Diffie-Hellman Key Exchange
security- 1976
- One of first public key protocols in Cryptography
- specifics at ibm.com
Its main use is the exchange of symmetric keys over a non-secure channel. It functions using module arithmetics.
- \(q\) prime
- \(\alpha\) primitive root of \(q\)
Let \(n\) be a positive integer. A primitive root \(\mod n\) is an integer \(g\) such that every integer relatively prime to \(n\) is congruent to a power of \(g \mod n\). That is, the integer \(g\) is a primitive root (\(\mod n\)) if for every number \(a\) relatively prime to \(n\) there is an integer \(z\) such that \(a \equiv (g^z \mod{n})\)
Algorithm
To realize DH
we need:
- efficient algorithm for \(a^{b}\mod q\)
- efficient algorithm for generating a prime \(q\)
- efficient algorithm for generating a primitive root for this \(q\)

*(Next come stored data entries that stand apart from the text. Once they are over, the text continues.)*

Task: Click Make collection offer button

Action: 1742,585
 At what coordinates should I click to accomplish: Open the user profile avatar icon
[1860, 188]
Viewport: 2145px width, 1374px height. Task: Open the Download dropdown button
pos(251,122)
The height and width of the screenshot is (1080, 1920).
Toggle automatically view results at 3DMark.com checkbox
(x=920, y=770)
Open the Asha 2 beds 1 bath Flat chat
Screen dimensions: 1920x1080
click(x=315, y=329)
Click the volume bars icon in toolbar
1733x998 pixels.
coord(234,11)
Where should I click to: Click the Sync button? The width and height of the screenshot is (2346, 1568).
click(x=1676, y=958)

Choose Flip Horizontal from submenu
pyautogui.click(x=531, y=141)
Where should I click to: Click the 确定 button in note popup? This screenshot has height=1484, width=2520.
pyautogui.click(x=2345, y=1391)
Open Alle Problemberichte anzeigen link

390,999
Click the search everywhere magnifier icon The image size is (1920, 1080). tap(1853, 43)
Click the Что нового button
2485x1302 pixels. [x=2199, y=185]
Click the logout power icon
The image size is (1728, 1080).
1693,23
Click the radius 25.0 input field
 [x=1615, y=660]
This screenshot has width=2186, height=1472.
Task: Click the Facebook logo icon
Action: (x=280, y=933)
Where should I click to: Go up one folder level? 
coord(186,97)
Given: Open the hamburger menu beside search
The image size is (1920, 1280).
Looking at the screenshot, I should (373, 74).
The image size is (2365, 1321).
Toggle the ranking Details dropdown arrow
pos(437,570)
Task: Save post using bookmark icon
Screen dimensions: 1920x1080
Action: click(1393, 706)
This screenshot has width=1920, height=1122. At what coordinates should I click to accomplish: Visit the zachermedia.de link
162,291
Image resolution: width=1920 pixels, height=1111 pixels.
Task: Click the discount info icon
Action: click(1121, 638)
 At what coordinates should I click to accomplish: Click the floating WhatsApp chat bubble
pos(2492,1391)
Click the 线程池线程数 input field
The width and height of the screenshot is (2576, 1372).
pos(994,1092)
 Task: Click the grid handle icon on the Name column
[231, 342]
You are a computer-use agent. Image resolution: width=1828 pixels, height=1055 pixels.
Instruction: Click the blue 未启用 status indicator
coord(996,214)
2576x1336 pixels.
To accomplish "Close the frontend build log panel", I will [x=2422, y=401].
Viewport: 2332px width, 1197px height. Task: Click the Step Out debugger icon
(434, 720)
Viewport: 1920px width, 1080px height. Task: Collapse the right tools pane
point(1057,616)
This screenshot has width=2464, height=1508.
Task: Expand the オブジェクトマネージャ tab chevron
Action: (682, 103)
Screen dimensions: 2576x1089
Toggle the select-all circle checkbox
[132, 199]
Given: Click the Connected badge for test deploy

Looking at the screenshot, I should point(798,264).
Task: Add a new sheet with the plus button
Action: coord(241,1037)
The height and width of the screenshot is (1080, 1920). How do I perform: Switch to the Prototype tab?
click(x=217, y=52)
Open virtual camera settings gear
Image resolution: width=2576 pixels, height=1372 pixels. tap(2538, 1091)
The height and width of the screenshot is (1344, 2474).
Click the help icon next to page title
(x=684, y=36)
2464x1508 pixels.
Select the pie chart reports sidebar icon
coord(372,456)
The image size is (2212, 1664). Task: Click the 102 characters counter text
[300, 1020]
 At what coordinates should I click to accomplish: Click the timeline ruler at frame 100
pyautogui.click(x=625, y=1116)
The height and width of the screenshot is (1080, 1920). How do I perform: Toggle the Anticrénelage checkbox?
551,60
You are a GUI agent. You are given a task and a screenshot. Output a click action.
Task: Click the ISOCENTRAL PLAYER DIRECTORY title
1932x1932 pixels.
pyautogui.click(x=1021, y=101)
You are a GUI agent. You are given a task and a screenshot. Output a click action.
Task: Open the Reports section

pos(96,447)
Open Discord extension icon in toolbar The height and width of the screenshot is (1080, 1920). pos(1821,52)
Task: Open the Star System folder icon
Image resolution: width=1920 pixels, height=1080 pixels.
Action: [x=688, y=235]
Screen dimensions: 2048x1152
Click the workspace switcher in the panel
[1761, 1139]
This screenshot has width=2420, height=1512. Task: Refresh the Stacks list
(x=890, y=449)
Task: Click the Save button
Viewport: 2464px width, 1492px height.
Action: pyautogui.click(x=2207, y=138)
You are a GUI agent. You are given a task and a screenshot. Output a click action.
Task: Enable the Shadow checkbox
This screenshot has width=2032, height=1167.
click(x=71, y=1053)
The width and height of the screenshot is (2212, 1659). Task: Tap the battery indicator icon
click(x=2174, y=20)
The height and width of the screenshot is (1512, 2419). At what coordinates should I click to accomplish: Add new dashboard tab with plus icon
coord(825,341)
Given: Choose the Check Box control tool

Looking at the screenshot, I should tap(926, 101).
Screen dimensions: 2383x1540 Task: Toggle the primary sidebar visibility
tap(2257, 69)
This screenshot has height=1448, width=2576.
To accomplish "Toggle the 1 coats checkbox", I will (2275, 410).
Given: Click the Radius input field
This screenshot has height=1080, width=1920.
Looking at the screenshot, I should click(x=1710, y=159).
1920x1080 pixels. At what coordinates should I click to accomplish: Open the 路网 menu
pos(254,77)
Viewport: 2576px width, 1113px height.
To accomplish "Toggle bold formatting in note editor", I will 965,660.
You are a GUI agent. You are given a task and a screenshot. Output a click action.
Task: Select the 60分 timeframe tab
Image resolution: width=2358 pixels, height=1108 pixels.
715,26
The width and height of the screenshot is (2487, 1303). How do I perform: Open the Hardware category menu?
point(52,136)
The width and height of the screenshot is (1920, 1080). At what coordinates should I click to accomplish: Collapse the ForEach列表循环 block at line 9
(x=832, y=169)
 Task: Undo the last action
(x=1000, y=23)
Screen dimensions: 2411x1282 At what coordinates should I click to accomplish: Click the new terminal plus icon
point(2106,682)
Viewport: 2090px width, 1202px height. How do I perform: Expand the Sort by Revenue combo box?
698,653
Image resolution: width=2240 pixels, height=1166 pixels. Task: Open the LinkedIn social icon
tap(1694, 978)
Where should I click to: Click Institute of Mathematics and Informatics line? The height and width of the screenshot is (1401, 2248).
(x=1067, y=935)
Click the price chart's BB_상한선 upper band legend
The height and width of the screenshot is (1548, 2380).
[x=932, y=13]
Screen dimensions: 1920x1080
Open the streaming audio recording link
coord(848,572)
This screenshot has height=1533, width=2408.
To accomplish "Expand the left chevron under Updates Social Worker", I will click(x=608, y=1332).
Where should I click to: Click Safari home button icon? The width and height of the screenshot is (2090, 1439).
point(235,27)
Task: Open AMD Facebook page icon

int expmod_r (int a, int b, int q) {
if (b == 0) return 1;
if (b%2 == 0)
return ((expmod(a,b/2,q))^2) % q;
else
return (a*expmod(a,b-1,q)) % q;
}
int expmod_i (int a, int[] b, int q) { // here b is encoded in binary
int c = 0, d = 1;
for (i = b.length-1; i >= 0; i--) {
c = c*2; // c is used to prove correctness
d = (d*d)%q;
if (b[i] == 1) {
c++;
d = (d*a)%q;
}
}
return d;
}
Security
By the rules of modular arithmetics:
\begin{align*}
K &= (Y_{B} )^{X_{A}}_{} \text{mod } q \\
&= ( \alpha^{X_{B}} \text{mod } q)^{X_{A}} \text{mod } q \\
&= ( \alpha^{X_{B}} )^{X_{A}} \text{mod } q \\
&= \alpha^{X_{B} X_{A}} \text{mod } q \\
&= ( \alpha^{X_{A}} )^{X_{B}} \text{mod } q \\
&= ( \alpha^{X_{A}} \text{mod } q)^{X_{B}} \text{mod } q \\
K &= (Y_{A} )^{X_{B}}_{} \text{mod } q \\
\end{align*}
This way the two sides exchanged the secret value using the private keys \(X_{A}, X_{B}\). The only way the adversary can solve this knowing:
- \(q\)
- \(\alpha\)
- \(Y_{A}\)
- \(Y_{B}\)
\begin{center}
\begin{align*}
X_{B} &= \text{dlog}_{\alpha,q}(Y_{B}) \\
K &= (Y_{A})^{X_{B}} \text{mod }q
\end{align*}
\end{center}
But for langer primes discrete logarithms are considered infeasible.